Pada masa pemerintahan Sultan Agung pula , kerajaan Mataram Islam mengalami puncak kejayaan dan perekonomian rakyat Mataram berkembang pesat dengan didukung hasil bumi yang melimpah ruah. Kerajaan Mataram menjadi makmur, gemah ripah loh jinawi.
Sultan Agung berhasil menjadikan Mataram sebagai kerajaan besar yang tidak hanya dibangun di atas pertumpahan darah dan kekerasan, namun melalui kebudayaan rakyat yang adiluhung dan mengenalkan sistem-sistem pertanian

Kegagalan Sultan Agung menundukkan orang-orang Belanda dicoba diimbangi dengan tindakan di bidang spiritual. Pada tahun 1624 M Beliau mulai menggunakan gelar Susuhunan, dan pada tahun 1641 M Beliau mulai bergelar Sultan yang diterimanya dari Mekah dengan gelar Sultan Abdullah Muhammad Maulana Matarani. Pada sekitar tahun-tahun tersebut Sultan Agung memberlakukan sistem kalender baru yang merupakan perkawinan antara perhitungan tahun Hijriyah dan tahun Çaka yang waktu itu menunjukkan tahun 1555 Çaka. Tindakan ini merupakan langkah besar karena berarti Sultan Agung menjaga keseimbangan antara tradisi Hindu dan Islam. Kalender tersebut oleh masyarakat Jawa masih digunakan hingga sekarang ini.

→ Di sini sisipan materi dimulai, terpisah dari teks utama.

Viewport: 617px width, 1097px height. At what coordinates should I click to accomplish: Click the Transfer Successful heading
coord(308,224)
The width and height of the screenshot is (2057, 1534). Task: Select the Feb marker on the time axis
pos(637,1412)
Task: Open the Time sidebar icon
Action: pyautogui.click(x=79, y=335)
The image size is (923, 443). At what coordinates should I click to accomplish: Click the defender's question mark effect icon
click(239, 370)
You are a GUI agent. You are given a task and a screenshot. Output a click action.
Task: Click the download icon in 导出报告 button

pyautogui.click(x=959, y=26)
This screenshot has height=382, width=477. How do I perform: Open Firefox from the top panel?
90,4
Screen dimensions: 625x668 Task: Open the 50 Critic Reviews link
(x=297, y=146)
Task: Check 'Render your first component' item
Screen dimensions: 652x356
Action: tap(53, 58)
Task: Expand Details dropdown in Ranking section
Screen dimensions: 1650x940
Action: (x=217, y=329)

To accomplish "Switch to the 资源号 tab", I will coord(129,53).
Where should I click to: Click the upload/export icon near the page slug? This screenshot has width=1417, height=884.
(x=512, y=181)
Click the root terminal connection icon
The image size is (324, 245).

Masa pemerintahan Sultan Agung selain diwarnai oleh masalah-masalah politik juga ditandai dengan pembangunan fisik keraton. Beberapa pembangunan yang telah dilaksanakan meliputi:

Penyiapan lahan di Kerta untuk calon Keraton dilaksanakan pada tahun 1539 Ç atau 1617 TU.
Raja berkraton di Kerta meskipun ibu suri masih tinggal  di Kota Gede, tahun 1540 Ç atau 1618 M
Mendirikan Prabayaksa di Kerta dilaksanakan pada tahun 1542 Ç atau 1620 M
Mendirikan Dalem / Kedaton Bale Kajenar atau Gedhong Kuning sebagai kediaman / tempat tinggal beliau.
Kraton Kerta diberi Siti-Inggil dilaksanakan pada tahun 1547 Ç atau 1625 M
Mulai membangun pemakaman di Girilaya dilaksanakan pada tahun 1551 Ç atau 1629 M
Mulai membuka hutan di Bukit Merak untuk pemakaman kerajaan dilaksanakan pada tahun 1554 Ç atau 1632 M
Mulai membuat bendungan di Sungai Opak dilaksanakan pada tahun 1559 Ç atau 1637 M
Mulai membuat segaran di Plered dilaksanakan pada tahun 1565 Ç atau 1643 M.
Pemakaman di Bukit Merak selesai dibuat dan diberi nama Pajimatan Imagiri dilaksanakan pada tahun 1567 Ç atau 1645 M

Tidak sampai satu tahun setelah peristiwa terakhir tersebut Sultan Agung sakit keras dan kemudian wafat di Dalem Bale Kajenar / Gedhong Kuning  di Kraton Kerta dan dimakamkan di Imogiri

Mangkatnya Raja Mataram Sultan Agung meninggalkan duka mendalam bagi keluarga dan seluruh masyarakat. Bahkan, alam pun ikut bersedih, yang ditandai dengan letusan Gunung Merapi dengan suara menggelegar.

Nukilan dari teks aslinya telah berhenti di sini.